Scleral cartilages are not present in Chologaster or Typhlichthys; in Troglichthys they are very prominent, sometimes several times as long as the eye. While there is no pigment left in Typhlichthys, there is in Troglichthys. The eye in the former is about 0.168 millimetre in diameter, while the entire eye of the latter is but about 0.050 millimetre, or less than one third the diameter, and less than one ninth the bulk.

The entire eye of Troglichthys is smaller than many single cells, and I shall be pardoned for not going into the details of its structure here.

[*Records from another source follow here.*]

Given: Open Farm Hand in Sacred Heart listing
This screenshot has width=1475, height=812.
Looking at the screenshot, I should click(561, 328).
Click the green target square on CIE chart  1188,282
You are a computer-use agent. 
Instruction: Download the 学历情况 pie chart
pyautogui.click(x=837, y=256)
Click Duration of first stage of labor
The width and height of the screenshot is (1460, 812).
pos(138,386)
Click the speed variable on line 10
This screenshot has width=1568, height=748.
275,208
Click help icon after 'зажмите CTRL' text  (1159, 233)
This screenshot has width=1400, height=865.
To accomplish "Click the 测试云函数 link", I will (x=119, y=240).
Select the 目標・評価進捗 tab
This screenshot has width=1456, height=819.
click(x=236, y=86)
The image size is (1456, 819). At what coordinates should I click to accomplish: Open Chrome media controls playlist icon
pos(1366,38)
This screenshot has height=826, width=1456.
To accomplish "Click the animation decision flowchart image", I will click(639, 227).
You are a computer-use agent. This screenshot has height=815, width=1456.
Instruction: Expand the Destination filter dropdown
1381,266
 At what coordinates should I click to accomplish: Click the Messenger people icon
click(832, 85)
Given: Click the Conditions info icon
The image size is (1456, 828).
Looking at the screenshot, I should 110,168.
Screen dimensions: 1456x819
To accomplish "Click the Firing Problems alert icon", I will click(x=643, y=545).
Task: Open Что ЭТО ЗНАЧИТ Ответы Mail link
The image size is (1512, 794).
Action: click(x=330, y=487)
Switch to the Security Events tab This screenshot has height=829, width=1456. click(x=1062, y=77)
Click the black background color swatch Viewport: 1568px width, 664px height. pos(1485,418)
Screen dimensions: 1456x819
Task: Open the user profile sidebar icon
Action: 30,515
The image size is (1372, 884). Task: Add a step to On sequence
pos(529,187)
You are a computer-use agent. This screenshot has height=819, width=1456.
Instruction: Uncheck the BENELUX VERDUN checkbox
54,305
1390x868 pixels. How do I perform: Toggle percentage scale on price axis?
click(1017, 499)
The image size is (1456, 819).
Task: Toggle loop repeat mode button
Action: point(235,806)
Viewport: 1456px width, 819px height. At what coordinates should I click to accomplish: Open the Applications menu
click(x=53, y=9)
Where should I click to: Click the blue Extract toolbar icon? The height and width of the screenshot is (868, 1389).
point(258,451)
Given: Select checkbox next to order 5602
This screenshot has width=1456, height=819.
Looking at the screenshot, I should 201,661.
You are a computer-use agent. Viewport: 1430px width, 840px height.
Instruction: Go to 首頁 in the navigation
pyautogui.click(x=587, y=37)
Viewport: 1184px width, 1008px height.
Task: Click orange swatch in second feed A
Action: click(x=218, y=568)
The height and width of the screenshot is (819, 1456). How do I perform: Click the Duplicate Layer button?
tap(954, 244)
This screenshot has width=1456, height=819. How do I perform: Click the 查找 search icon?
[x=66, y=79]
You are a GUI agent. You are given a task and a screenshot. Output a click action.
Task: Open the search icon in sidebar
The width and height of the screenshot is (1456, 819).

The Tactile Organs.—The tactile organs are among the most important in the consideration of the blind forms. Their minute structure will form the basis of a separate paper. The prominent tactile organs about the head of Amblyopsis have been mentioned

PSM V57 D063 Views of an ambyopsis head showing the tactile ridges.png
Fig. 5.—Three views of the head of an Amblyopsis, prepared to show the tactile ridges.

by nearly every writer, and they have been figured by Putnam Wyman[1] and Leidig,[2] but the figures of the distribution of the ridges are worthless. The description of Professor Forbes[3] of Chologaster papilliferus is the only systematic enumeration of the ridges that has appeared. The accompanying figures, drawn by me with the camera lucida, and verified and copied by Mr. U. O. Cox, give the exact extent and position of the ridges in Amblyopsis and Chologaster papilliferus. It will be seen that in the number and distribution of the tactile area the two forms agree very closely, the eyed form having the same number and distribution of ridges or rows that the blind forms have. In Chologaster


  1. American Naturalist, 1872, Plate II, Figs. 1 and 2.
  2. Untersuchungen z. Anatomie und Histologie d. Tiere, Plate III, Fig. 28.
  3. American Naturalist, 16, 1882, p. 2.